The records appear below. Set down exactly each line from the one that contains "Instruction: Click the Session Bean icon" through the last, both included.
═════ RECORDS FOR THE TASK
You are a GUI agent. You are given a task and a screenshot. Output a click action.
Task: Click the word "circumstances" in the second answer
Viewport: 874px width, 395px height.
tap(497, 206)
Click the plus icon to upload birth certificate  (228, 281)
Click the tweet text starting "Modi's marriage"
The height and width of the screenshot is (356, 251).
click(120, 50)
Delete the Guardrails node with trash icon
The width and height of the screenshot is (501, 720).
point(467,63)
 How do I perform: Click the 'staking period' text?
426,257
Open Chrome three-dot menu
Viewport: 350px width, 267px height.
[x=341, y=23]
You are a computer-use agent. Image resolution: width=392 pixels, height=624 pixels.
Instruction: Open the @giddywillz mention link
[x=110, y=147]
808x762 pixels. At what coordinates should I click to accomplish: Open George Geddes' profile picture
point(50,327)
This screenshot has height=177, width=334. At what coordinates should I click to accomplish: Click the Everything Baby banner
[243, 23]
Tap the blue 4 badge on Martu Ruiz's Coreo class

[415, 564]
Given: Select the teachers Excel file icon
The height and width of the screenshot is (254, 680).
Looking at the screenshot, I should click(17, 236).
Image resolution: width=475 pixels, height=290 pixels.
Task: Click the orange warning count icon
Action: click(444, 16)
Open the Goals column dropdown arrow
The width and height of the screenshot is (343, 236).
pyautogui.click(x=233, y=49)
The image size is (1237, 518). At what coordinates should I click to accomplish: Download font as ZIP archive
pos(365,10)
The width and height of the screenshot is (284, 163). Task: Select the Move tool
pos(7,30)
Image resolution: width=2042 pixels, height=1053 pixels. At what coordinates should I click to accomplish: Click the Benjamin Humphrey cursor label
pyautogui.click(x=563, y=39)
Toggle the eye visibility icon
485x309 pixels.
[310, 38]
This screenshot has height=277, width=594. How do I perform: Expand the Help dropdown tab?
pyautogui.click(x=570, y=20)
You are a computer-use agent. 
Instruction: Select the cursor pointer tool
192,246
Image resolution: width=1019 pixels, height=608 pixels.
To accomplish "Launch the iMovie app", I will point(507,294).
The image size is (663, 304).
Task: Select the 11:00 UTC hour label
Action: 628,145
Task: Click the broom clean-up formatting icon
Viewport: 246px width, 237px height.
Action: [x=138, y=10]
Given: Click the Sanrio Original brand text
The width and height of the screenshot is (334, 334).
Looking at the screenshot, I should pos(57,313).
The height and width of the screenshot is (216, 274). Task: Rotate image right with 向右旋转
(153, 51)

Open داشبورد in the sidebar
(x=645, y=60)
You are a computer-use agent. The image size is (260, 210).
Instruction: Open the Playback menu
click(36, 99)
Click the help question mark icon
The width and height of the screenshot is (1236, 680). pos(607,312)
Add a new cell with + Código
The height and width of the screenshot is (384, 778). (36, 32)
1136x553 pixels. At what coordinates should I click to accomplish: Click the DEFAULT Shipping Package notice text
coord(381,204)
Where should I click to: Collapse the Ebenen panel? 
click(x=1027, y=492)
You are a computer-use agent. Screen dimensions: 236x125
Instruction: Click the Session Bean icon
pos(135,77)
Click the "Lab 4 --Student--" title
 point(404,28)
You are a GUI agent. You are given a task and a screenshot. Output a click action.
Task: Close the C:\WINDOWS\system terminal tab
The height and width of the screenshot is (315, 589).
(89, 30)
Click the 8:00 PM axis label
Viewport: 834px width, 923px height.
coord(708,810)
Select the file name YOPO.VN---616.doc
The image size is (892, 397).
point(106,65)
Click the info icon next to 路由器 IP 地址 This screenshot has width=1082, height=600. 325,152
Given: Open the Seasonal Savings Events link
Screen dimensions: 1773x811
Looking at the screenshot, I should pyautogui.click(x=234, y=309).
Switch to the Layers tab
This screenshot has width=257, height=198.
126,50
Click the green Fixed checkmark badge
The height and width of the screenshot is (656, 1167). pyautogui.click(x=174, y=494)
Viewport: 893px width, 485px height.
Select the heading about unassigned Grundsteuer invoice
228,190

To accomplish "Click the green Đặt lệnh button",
══════════
■ **TASK RESPONSE**
Instruction: Click the Session Bean icon
pos(135,77)
Click the "Lab 4 --Student--" title
 point(404,28)
You are a GUI agent. You are given a task and a screenshot. Output a click action.
Task: Close the C:\WINDOWS\system terminal tab
The height and width of the screenshot is (315, 589).
(89, 30)
Click the 8:00 PM axis label
Viewport: 834px width, 923px height.
coord(708,810)
Select the file name YOPO.VN---616.doc
The image size is (892, 397).
point(106,65)
Click the info icon next to 路由器 IP 地址 This screenshot has width=1082, height=600. 325,152
Given: Open the Seasonal Savings Events link
Screen dimensions: 1773x811
Looking at the screenshot, I should pyautogui.click(x=234, y=309).
Switch to the Layers tab
This screenshot has width=257, height=198.
126,50
Click the green Fixed checkmark badge
The height and width of the screenshot is (656, 1167). pyautogui.click(x=174, y=494)
Viewport: 893px width, 485px height.
Select the heading about unassigned Grundsteuer invoice
228,190

To accomplish "Click the green Đặt lệnh button",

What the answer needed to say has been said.